This lab consists of the following major steps:

  1. Importing libraries and connecting to Snowflake
  2. Creating the dataframes of test data from the TPCDS dataset
  3. Setting up the virtual warehouses prior to testing
  4. Running four test suites on typical UDF operations
    • Numeric Computation (~3 minutes)
    • String Manipulation (~5 minutes)
    • Batch Sizing (~5 minutes)
    • Timestamp Manipulation (~60 minutes)
  5. Analyzing the results, forming conclusions, and cleanup

Run the lab

Open up the jupyter notebook titled lab2_vectorized_udfs and run each of the cells.

Analysis

Below is analysis of the tests ran in the notebook. Please compare these findings with the results in your notebook.

Recap

Before we look into the results, let's recap what we have done so far:

  • We took 4 different TPCH datasets of varying sizes...
  • ...Used 3 different Virtual Warehouse sizes, i.e., Small, Medium, and Large...
  • ...On 4 different hypothetical use-cases...
  • ...and generated results that will allow us to compare the performance of a UDF Operation with and without using Vectorised UDFs .

Numeric Computation Use Cases

Numeric Results Table

For Numerical Computation, keeping the same dataset and warehouse size, Vectorised UDFs outperform Normal UDFs.

  • This is also seen when we change the size of the warehouse (to Large) to accommodate the change in dataset size (to Customer 1000)
  • This is because Numerical data types (including Boolean [0, 1]) expose their contents as memoryviews(). Memoryviews allow direct read & write access to the data without needing to copy it. But if you do require to copy it, they don't need to be read sequentially first. This significantly improves performance.
  • What is peculiar is the behavior when working with a Medium warehouse and Customer 100 dataset. Where it performs slightly less efficient than a Small Warehouse. This could have several reasons, but what I noticed in the Query Profile was:
    • It takes the Medium warehouse upto 35% of the time to initialise as compared to ~10% of time for a Smaller warehouse.
    • Another is the time it took to create the python sandbox environment, i.e. ~900ms on a Medium warehouse compared to <400ms for Smaller warehouse. The last one especially could compound across the UDFs that get created and to cause the slight difference in performance.
    • Of course, this previous point above doesn't carry across the other dataset and warehouse size.
  • Optional Work: Leverage GET_QUERY_OPERATOR_STATS() table function for a more detailed and thorough analysis.

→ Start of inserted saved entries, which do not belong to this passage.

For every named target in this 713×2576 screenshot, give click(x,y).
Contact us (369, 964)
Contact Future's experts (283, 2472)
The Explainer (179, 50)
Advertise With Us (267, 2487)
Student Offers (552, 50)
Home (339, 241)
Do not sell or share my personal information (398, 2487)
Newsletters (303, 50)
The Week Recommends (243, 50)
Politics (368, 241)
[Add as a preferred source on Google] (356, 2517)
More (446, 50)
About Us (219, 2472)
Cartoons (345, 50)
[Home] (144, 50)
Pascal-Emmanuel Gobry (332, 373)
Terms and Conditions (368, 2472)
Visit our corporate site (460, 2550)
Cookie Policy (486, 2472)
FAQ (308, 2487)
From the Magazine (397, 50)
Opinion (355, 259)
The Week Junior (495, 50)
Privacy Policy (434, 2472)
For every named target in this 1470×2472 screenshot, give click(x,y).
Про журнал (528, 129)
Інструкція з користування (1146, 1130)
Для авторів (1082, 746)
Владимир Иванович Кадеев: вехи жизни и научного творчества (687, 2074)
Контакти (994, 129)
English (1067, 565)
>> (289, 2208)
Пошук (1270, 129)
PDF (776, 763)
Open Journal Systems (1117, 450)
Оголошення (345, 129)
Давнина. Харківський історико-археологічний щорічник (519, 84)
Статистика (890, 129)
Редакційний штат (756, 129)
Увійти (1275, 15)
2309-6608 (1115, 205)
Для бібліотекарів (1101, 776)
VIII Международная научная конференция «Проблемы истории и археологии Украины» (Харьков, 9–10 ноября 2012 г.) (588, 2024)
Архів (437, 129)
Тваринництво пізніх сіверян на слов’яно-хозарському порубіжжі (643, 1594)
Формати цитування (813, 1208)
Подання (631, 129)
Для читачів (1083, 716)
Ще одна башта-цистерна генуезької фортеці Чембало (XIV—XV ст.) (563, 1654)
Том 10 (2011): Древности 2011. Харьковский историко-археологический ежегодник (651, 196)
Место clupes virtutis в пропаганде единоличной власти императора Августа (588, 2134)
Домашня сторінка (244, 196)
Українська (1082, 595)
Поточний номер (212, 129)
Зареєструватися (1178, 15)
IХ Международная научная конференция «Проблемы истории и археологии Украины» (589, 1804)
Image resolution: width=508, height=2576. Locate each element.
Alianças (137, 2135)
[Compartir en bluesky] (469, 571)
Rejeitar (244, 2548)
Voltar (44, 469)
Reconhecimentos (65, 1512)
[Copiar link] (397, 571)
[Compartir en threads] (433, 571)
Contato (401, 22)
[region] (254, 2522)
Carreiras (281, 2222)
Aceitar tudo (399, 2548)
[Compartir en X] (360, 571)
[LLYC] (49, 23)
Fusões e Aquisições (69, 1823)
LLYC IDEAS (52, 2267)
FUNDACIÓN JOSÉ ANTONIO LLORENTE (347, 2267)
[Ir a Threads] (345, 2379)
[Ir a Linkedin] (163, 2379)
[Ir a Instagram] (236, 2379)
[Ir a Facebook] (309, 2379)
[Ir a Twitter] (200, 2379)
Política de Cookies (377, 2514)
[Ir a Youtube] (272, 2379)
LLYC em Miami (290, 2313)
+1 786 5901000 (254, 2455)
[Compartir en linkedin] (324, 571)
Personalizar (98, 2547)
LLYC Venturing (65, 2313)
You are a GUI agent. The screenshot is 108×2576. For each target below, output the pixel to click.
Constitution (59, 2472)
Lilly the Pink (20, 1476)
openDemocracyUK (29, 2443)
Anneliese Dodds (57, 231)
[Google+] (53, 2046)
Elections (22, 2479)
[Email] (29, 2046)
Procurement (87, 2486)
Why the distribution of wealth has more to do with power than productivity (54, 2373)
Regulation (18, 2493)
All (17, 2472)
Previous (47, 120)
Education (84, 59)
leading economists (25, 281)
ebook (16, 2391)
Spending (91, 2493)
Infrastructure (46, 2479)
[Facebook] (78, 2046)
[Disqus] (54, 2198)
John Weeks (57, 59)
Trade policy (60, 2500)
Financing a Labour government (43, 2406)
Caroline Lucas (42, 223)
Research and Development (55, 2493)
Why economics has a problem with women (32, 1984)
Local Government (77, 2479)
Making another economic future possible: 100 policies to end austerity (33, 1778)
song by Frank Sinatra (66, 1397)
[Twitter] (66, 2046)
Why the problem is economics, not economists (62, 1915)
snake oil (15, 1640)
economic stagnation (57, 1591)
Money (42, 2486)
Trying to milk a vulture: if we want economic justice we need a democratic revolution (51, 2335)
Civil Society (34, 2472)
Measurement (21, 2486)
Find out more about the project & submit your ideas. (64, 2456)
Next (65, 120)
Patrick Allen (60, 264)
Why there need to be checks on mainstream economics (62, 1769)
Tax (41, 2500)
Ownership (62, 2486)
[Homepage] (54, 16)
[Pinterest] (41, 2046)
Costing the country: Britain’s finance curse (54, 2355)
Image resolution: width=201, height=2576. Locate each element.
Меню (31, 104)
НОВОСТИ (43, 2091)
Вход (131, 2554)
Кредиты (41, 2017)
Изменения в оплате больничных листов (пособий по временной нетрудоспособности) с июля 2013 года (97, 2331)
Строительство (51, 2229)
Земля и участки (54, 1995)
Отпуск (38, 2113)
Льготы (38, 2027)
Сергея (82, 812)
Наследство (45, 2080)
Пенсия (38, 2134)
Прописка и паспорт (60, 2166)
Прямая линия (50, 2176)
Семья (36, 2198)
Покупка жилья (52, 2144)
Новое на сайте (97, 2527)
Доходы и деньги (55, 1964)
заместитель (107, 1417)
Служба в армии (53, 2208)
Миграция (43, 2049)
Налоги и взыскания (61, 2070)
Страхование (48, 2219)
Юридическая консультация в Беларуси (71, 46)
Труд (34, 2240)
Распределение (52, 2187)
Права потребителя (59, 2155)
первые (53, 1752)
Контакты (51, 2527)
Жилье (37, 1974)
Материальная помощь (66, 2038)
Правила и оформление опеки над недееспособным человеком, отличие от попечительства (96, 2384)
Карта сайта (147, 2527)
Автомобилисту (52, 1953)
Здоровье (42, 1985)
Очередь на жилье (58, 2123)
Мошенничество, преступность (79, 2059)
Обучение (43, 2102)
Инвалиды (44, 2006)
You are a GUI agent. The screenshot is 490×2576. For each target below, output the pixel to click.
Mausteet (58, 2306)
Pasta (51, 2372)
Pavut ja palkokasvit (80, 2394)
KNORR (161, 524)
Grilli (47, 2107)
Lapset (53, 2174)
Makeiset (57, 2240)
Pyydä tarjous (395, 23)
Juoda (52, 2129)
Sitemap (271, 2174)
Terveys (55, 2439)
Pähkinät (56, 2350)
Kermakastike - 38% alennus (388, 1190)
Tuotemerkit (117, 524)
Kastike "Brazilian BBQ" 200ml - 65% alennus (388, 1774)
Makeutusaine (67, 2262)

Non-Numeric Computation Use Cases

NonNumeric Results Table

As expected, it makes sense not to use Vectorised UDFs for Non-numeric operations

  • But apart from the obvious, let's check out what the Query Profile looks like for the String Manipulation for Customer 100 Dataset when using a Small warehouse:
    • The Total (and by extention Average) UDF Handler Execution Time was about half for a Normal UDF when compared to the Vectorised UDF
    • The Average UDF encoding/decoding time was less than 1/100th of a millisecond for a Normal UDF when compared to 5 ms for a Vectorised UDF
    • I think we have to appreciate the difference of orders of magnitude here and especially when compounded, really makes the difference in performance between a Normal and Vectorised UDF
    • The Python Sandbox environment creation time was 1/3rd for Normal UDFs when compared to Vectorised UDFs
    • It is also important to note that the Bytes scanned and written were almost the same, and the partitions were the same as no partitioning had been done to this dataset.
  • Optional Work: Leverage GET_QUERY_OPERATOR_STATS() table function for a more detailed and thorough analysis.

Batch Sizes

Additionally, when using Vectorised UDFs, you may want to play around with Batch Sizes.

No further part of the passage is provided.